🤖 AI Summary
Existing columnar databases lack effective optimization for queries that intertwine relational and array operations. This work proposes A3D-RA, an extended relational algebra that natively supports array attributes, and formally defines its semantics for the first time. Building upon this foundation, we develop a modular, backend-agnostic optimization framework equipped with a complete set of equivalence-preserving transformation rules. The framework enables polynomial-time enumeration of optimal execution plans for non-join operations. Experimental evaluation across three mainstream analytical database engines demonstrates that integrating this optimization layer consistently yields significant performance improvements on real-world workloads.
📝 Abstract
Modern analytical workloads increasingly combine relational data with array-valued attributes. While columnar database systems efficiently process such workloads, their ability to optimize queries that interleave relational operators with array manipulations remains limited.

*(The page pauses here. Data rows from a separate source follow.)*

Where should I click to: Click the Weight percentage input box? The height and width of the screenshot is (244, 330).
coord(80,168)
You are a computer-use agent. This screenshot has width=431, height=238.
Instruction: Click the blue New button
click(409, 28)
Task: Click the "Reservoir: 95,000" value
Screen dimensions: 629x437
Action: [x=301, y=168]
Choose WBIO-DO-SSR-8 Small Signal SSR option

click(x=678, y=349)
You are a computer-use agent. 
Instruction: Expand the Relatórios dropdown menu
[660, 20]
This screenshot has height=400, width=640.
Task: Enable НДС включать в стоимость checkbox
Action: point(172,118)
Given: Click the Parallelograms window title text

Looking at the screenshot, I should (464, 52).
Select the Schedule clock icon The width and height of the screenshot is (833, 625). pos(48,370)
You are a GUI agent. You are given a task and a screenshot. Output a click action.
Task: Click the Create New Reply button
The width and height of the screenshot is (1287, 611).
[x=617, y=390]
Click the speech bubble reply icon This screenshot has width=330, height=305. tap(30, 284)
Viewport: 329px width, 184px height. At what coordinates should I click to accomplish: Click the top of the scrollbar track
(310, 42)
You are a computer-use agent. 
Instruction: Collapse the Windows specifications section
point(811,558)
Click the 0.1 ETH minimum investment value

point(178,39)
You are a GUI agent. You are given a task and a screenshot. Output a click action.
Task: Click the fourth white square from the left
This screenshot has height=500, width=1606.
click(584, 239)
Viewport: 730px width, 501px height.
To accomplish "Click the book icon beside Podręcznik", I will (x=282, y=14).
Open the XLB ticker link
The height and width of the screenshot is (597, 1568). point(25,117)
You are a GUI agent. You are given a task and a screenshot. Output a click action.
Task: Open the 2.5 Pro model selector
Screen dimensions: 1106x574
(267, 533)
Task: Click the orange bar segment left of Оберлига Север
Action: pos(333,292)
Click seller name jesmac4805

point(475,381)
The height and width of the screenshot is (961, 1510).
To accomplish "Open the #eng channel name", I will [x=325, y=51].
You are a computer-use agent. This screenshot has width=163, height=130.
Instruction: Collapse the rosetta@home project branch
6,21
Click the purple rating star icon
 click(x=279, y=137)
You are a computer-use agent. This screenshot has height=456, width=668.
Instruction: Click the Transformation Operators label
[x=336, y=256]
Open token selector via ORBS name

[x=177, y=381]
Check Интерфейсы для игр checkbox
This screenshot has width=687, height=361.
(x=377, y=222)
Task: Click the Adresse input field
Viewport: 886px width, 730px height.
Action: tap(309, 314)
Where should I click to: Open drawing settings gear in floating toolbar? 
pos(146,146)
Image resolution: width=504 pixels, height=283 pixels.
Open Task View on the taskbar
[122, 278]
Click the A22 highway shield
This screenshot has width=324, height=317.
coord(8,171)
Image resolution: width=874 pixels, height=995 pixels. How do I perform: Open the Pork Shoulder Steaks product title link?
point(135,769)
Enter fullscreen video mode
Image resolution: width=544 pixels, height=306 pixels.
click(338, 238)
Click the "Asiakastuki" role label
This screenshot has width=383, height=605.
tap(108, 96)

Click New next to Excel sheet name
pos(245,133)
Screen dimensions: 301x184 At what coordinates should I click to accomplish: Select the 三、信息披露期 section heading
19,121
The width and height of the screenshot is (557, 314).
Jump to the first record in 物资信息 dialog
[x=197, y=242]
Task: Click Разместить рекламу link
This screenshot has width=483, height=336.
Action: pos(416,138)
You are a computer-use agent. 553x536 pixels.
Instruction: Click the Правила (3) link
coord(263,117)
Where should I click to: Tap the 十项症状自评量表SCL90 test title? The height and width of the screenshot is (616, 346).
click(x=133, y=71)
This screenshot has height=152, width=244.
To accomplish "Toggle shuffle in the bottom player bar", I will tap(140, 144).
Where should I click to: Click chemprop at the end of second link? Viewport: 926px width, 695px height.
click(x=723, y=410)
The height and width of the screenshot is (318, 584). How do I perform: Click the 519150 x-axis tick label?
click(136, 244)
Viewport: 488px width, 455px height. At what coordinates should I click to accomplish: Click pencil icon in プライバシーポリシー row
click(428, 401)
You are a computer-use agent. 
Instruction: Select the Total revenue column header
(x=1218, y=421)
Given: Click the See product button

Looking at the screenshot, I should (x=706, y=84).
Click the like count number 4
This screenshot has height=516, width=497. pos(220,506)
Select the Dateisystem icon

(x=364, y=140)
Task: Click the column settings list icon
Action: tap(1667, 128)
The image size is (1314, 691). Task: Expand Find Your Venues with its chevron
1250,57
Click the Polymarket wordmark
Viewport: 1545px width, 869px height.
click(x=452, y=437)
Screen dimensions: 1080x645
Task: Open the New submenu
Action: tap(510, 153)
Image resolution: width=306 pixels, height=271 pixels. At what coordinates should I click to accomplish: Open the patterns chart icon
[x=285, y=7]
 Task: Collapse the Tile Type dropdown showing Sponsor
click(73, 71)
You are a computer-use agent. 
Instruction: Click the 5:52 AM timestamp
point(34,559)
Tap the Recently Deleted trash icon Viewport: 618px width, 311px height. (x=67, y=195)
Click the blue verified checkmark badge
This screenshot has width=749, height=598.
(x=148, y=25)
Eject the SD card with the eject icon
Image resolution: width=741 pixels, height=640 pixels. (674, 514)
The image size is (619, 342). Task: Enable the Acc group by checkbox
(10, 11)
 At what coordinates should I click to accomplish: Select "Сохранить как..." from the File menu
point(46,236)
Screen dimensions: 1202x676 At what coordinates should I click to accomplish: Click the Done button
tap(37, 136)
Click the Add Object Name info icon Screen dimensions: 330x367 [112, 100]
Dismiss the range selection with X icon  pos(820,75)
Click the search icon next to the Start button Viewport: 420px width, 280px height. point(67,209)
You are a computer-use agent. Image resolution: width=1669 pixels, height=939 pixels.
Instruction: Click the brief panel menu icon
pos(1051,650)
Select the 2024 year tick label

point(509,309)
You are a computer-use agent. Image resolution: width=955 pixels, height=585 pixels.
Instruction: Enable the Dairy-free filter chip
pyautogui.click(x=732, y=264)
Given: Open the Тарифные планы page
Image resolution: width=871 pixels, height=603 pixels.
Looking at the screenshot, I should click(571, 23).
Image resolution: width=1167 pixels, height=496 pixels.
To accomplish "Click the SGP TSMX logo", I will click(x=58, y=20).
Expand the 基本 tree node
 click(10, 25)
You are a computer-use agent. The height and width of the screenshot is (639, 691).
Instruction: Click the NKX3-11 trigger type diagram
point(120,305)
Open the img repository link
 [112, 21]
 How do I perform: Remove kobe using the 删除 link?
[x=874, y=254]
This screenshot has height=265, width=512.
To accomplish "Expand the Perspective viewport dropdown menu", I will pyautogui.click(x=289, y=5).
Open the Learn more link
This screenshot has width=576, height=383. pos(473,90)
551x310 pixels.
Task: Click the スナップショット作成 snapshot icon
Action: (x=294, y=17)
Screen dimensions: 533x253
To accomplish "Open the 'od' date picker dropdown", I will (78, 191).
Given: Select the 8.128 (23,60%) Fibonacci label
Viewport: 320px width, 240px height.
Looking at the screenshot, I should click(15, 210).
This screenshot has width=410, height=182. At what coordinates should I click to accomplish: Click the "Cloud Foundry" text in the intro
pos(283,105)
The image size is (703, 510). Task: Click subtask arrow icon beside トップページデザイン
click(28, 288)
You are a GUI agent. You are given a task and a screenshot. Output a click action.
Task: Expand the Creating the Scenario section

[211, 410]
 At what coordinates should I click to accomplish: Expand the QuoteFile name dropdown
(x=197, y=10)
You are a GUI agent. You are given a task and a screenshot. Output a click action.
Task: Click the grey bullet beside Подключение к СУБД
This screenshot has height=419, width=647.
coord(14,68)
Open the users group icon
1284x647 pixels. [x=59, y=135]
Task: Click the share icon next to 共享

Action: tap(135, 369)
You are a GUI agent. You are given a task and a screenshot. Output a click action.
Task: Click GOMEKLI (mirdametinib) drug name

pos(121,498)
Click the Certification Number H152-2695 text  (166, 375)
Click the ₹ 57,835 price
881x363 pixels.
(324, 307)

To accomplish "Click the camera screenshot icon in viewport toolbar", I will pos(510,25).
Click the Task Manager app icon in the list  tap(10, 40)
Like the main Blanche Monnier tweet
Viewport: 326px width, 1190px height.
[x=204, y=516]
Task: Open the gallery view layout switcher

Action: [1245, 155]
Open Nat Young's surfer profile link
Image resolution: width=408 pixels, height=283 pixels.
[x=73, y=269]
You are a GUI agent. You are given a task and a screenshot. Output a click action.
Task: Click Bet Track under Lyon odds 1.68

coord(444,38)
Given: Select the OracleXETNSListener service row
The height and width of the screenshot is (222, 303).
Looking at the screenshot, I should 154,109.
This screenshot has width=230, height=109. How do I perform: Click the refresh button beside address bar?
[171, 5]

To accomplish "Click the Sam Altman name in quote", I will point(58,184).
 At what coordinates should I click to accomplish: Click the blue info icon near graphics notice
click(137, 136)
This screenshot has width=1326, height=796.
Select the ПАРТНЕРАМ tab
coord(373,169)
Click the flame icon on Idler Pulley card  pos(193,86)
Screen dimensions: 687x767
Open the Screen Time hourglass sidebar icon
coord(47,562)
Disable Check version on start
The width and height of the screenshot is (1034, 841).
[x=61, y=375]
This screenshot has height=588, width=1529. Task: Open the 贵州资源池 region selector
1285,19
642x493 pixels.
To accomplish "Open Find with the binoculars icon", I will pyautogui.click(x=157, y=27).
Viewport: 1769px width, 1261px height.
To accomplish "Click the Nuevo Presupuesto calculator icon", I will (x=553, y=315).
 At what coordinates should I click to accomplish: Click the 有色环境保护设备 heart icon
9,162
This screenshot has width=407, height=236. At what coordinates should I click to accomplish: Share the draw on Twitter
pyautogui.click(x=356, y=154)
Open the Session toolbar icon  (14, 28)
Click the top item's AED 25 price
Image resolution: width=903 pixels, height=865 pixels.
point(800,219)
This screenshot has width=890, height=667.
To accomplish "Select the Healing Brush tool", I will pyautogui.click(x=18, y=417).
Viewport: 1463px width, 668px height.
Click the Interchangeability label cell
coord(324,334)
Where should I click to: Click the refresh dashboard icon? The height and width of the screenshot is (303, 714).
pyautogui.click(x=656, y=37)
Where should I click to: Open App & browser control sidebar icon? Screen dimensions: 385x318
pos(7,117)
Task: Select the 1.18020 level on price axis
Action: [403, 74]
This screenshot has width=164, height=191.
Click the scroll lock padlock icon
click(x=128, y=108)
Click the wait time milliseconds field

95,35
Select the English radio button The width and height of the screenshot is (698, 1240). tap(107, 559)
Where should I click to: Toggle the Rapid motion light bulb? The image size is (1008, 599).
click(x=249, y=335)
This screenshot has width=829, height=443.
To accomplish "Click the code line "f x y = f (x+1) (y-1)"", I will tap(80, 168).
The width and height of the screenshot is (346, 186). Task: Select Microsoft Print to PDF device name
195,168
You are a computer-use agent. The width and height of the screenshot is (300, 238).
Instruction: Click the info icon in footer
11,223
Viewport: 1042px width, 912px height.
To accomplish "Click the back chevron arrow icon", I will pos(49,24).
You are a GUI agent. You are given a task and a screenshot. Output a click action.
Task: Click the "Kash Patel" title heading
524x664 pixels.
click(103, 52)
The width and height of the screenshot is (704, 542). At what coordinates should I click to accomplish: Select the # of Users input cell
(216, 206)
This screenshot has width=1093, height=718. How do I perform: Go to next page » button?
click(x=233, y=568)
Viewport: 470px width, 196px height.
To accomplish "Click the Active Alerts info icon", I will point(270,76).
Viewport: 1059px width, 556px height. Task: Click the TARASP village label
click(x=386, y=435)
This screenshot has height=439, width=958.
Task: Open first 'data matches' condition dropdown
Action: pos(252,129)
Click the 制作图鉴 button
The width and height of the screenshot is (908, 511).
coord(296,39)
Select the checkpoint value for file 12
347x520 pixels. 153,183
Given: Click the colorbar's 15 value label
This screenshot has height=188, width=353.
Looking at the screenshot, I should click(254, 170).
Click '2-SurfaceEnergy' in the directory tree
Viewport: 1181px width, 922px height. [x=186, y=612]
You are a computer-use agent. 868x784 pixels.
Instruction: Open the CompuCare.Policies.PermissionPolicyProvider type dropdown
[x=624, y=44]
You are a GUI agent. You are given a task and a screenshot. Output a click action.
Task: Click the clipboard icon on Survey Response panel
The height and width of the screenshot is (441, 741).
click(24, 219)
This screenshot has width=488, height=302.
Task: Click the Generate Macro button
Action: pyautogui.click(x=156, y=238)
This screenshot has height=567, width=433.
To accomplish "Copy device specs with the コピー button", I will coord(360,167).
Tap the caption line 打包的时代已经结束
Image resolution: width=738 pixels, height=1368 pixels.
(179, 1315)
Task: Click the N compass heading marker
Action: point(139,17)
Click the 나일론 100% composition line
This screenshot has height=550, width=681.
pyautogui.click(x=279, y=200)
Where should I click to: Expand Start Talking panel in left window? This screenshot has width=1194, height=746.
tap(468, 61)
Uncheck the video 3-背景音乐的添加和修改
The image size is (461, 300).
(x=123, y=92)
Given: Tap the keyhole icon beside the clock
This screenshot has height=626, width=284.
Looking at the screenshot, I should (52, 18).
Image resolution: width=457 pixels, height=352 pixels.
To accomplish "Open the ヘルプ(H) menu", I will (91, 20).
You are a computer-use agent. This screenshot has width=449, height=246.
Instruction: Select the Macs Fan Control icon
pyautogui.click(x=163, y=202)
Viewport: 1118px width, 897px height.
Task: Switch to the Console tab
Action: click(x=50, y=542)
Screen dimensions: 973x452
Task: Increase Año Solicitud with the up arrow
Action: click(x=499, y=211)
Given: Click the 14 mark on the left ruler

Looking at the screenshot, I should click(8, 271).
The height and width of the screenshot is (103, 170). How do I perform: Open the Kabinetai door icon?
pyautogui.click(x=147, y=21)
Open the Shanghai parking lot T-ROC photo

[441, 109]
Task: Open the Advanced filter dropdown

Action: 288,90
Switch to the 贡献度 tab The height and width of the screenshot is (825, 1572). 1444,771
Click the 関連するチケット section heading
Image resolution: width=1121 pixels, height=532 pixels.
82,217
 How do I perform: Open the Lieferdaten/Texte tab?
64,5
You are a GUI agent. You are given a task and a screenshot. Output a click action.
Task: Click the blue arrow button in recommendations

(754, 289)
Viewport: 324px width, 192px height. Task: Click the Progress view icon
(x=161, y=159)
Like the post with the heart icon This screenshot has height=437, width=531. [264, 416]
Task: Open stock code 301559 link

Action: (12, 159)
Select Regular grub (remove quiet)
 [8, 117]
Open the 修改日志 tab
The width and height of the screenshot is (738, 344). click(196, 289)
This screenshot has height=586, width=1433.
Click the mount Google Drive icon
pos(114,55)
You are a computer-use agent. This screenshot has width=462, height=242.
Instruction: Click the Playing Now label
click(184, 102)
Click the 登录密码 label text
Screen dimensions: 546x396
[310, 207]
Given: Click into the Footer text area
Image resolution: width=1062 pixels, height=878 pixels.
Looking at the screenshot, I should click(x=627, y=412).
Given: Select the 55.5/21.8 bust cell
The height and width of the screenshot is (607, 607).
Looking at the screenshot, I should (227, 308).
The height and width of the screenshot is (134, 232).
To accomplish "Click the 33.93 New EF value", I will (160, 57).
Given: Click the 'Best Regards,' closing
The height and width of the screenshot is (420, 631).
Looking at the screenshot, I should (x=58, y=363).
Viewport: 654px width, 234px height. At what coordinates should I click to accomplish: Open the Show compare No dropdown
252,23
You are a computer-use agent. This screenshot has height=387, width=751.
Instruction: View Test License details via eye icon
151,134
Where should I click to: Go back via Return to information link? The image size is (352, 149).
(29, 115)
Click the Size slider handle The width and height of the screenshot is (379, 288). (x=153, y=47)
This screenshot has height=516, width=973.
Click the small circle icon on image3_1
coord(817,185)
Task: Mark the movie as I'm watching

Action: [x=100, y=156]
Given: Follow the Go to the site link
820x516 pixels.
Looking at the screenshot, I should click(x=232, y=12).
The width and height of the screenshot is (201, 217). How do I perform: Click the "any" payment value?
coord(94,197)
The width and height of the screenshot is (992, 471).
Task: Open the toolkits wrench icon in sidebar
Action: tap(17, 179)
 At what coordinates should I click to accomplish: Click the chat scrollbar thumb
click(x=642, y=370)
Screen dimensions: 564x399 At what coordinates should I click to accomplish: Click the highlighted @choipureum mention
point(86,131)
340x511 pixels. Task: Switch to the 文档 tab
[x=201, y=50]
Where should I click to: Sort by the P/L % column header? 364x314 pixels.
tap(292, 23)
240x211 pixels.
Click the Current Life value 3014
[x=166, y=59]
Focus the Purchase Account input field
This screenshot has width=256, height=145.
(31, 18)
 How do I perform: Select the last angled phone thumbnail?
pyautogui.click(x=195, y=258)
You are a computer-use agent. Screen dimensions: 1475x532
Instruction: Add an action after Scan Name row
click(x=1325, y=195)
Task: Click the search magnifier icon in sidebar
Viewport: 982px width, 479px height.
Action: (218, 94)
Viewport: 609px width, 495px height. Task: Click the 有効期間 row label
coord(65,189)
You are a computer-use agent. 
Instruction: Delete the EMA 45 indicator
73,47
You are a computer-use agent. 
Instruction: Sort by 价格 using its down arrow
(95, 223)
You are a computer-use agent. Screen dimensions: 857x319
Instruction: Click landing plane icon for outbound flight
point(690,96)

This paper introduces A3D-RA, an extended relational algebra supporting array-valued attributes, together with a comprehensive framework for algebraic reasoning and optimization. We formalize its data model and semantics, develop a complete set of equivalence-preserving transformation rules capturing pairwise interactions between relational and array operators, and propose a plan enumeration strategy with an optimality guarantee that remains polynomial in all non-join operators. We design A3D-RA as a modular, backend-independent optimization layer that can be instantiated over existing analytical database systems. Experimental results across three high-performance engines on a real-world workload show consistent performance gains enabled by the proposed algebraic optimization layer.